↓

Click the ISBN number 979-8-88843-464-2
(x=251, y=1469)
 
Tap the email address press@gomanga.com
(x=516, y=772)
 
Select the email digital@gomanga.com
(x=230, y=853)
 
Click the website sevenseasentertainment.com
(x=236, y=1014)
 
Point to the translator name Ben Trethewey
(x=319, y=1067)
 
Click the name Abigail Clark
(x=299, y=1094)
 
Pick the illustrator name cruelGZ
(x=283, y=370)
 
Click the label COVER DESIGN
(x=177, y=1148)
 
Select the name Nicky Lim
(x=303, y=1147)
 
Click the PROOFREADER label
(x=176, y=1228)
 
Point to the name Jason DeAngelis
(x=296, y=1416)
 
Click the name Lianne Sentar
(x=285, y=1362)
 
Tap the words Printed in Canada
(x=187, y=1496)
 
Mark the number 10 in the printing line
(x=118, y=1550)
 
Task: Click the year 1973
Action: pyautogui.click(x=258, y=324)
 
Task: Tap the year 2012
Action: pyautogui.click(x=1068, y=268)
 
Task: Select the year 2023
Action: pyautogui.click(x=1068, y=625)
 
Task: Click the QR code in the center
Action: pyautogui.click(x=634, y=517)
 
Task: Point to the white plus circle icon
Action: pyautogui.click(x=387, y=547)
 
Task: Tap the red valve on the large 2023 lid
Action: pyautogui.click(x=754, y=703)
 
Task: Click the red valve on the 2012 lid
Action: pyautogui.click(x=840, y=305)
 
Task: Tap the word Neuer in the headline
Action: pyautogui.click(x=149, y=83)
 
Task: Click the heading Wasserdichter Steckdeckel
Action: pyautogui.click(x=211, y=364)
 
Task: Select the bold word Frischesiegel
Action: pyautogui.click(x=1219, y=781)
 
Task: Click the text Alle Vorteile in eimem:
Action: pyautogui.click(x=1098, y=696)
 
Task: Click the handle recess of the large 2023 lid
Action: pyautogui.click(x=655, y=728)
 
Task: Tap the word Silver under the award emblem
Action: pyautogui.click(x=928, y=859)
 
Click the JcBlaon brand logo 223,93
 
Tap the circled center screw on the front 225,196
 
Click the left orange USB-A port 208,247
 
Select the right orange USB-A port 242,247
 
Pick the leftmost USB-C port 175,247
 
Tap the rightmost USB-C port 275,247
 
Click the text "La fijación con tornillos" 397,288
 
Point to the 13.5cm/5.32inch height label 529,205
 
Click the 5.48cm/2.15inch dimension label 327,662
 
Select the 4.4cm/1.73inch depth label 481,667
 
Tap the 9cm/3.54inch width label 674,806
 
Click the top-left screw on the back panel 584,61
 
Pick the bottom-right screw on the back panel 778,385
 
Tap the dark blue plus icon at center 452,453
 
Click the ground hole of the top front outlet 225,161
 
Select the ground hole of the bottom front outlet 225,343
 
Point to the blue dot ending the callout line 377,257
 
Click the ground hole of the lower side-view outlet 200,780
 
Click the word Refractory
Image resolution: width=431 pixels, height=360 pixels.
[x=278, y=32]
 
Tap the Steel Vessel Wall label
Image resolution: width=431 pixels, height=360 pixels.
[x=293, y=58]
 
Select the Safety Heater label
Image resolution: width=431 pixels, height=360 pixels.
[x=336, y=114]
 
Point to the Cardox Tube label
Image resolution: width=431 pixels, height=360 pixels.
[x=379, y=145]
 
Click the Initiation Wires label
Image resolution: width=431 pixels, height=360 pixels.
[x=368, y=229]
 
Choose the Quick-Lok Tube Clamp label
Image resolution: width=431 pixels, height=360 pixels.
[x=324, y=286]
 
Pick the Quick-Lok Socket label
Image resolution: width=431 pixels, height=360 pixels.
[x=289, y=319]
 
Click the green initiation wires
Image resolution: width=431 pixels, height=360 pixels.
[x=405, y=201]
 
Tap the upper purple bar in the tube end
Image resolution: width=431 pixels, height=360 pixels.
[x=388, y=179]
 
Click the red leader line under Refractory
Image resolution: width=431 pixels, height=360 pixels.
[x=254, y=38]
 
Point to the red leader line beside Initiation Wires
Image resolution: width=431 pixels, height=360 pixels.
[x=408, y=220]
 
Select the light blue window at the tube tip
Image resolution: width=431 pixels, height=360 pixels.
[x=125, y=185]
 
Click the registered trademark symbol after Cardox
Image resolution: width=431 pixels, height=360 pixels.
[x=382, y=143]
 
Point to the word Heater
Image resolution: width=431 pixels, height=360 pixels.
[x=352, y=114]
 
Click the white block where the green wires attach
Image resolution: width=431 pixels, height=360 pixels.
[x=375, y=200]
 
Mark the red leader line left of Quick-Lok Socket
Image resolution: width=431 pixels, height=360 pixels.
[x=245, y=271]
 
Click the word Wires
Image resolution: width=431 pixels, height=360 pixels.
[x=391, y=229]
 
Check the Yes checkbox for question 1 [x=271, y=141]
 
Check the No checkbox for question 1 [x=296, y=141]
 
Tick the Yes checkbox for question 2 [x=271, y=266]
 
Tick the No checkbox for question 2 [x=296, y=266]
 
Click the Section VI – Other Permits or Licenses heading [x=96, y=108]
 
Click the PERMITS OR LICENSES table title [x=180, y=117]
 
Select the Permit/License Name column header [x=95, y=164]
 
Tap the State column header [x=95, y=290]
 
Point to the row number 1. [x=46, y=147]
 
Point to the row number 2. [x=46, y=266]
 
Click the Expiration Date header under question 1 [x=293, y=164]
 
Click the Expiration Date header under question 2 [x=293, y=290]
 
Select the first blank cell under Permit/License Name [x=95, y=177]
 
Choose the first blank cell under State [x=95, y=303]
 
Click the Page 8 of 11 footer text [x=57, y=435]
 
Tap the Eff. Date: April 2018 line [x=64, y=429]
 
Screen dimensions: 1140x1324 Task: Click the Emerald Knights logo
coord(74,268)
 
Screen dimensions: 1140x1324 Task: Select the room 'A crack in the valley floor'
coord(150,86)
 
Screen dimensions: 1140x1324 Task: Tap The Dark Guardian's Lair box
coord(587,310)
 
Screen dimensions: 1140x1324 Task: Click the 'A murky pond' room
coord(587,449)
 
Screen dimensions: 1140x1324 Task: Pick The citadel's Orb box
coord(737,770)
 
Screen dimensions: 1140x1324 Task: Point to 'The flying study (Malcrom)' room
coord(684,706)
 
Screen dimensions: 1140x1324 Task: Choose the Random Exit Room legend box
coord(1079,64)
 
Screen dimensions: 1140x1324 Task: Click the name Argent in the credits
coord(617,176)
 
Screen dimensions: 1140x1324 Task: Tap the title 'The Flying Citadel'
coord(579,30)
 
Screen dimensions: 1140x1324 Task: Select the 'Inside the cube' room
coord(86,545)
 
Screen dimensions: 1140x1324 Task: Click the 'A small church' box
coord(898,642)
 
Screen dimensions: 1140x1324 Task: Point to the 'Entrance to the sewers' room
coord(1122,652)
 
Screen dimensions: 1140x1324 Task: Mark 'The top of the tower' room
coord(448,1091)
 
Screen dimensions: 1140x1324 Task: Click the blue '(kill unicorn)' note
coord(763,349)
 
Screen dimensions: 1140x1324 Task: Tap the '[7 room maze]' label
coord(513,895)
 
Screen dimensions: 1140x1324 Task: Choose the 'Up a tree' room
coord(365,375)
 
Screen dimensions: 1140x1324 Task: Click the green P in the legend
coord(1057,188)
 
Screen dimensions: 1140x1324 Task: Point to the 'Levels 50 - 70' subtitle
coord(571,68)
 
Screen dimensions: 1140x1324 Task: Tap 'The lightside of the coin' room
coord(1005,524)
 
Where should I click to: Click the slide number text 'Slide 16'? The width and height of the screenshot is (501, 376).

↑

Goal
Rewrite the data starting with the line containing "Click the word Refractory" and going on through the line containing "[x=379, y=145]", changing "label" to "caption" and leaving everything else unchanged.

Output below
Click the word Refractory
Image resolution: width=431 pixels, height=360 pixels.
[x=278, y=32]
 
Tap the Steel Vessel Wall caption
Image resolution: width=431 pixels, height=360 pixels.
[x=293, y=58]
 
Select the Safety Heater caption
Image resolution: width=431 pixels, height=360 pixels.
[x=336, y=114]
 
Point to the Cardox Tube caption
Image resolution: width=431 pixels, height=360 pixels.
[x=379, y=145]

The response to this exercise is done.